We have put together a few ideas of how investors can go about getting financing. We have written a few brief comments about '6 Alternative Sources for Real Estate Financing' and invite all of our readers to leave comments on how they secure financing. Any tips you can share with other readers are going to be very beneficial and we would love for you to share at the bottom of the article.
Cash-Purchase Then Refinance:
This is a great way for investors who have the ability to close quickly to purchase and lock up deals. Cash is always king and allows investors to purchase properties and get to a point of owning and earning quick. Most real estate investors who use a strategy of purchasing out-right and then refinancing have a pre-approval with a lender in place before buying.
They purchase the property for cash and have it occupied at closing or soon there-after. A lender is already in place and ready to finance the property at the earliest time possible. Typically, a new loan is placed against the property for 70-75% of appraised value or contract price, whichever value is lower. This protects the lender from a borrower over-borrowing or having an inflated value. Many investors who go this route simply find it easier than the delays that can occur with traditional financing on the front-end purchase.
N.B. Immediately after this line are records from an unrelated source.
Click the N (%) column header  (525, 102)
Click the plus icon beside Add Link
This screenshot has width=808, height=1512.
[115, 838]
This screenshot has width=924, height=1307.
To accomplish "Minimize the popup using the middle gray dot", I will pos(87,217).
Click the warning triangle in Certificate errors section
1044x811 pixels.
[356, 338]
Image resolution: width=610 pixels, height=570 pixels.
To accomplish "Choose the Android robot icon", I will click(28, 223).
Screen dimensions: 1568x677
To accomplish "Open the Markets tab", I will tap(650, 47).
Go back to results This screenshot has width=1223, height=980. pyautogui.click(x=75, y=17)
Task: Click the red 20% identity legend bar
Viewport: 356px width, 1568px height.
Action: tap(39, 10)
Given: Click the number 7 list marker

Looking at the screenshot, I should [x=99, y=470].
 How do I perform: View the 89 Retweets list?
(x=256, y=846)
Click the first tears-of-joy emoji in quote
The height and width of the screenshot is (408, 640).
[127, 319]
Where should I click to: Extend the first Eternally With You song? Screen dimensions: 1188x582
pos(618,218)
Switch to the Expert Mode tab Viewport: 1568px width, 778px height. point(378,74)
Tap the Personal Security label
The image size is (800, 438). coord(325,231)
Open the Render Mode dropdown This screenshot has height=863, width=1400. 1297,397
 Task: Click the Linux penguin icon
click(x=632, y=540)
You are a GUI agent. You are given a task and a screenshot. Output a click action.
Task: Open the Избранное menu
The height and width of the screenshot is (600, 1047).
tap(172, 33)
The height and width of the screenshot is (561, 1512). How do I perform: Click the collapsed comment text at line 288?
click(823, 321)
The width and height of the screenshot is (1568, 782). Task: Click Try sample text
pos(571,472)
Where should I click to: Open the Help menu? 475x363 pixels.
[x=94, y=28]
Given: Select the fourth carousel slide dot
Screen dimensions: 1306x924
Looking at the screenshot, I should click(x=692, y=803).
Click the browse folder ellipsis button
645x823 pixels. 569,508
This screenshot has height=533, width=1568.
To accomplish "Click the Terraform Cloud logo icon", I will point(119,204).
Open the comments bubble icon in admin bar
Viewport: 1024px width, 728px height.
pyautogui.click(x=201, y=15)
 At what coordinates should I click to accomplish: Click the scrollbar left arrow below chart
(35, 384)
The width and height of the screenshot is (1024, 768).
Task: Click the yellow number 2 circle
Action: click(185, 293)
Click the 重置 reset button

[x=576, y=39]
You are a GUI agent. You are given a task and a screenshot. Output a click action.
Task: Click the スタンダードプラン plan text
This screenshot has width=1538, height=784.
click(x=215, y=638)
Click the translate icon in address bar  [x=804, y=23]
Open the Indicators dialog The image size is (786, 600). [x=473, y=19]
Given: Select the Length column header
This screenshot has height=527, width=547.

They prefer to own the property as quickly as possible and then finance their cash back out at the earliest point possible.
Partnering With Other Real Estate Investors:
As for actual financing options form the beginning, we will start with this one right off the bat and get it out of the way. It is probably the hardest for most investors to swallow and yet seems to come to mind right off the bat. Why? Because most of us like to fail as a group rather than take the risk of failing together! Backward thinking if you ask me.
Instead of worrying about failure and having a partnership to drown sorrows with somewhere down the road, we should approach partnerships from the standpoint of benefits. The biggest question to ask ourselves as investors is "does this partnership benefit me"? When buying real estate in partnerships, we should be looking for our partner to provide strength where we may be weak. In this case, we would want a partner to provide the ability to finance property. They should have strong credit and we should bring something to the partnership equally strong. Time, money or expertise are three things that come to mind when talking about how we can team with a financing partner.
Don't ever go into a partnership for the purpose of reducing your risk. Fear should never be part of the motivation to join into a partnership. It should always be for the purpose of finding someone who can bring strength to your ability to invest in real estate.
Tapping Into Home Equity:
There are literally hundreds of thousands of home owners across the country who have millions tied up in the equity of their homes. Banks have been specializing in making loans against the equity of borrowers personal residences for years. These loans are often referred to as home equity lines of credit and they usually require less paperwork than a traditional loan and come with lower fees.
About the two biggest hurdles for borrowers are good credit and plenty of equity. This is a great way to fund the down payment on an investment property. There are a lot of factors such as the price of the investment property, the value and equity in your home and your credit score that are going to determine if you can use a home equity line of credit to purchase an investment property. For some though, this will be a great avenue.
Refinancing Existing Properties:
The more equity you have in your property, the more options that are available to you and a home equity line may not always be the best option. Sometimes, refinancing your original loan and pulling the equity out that way is a more suitable route to take.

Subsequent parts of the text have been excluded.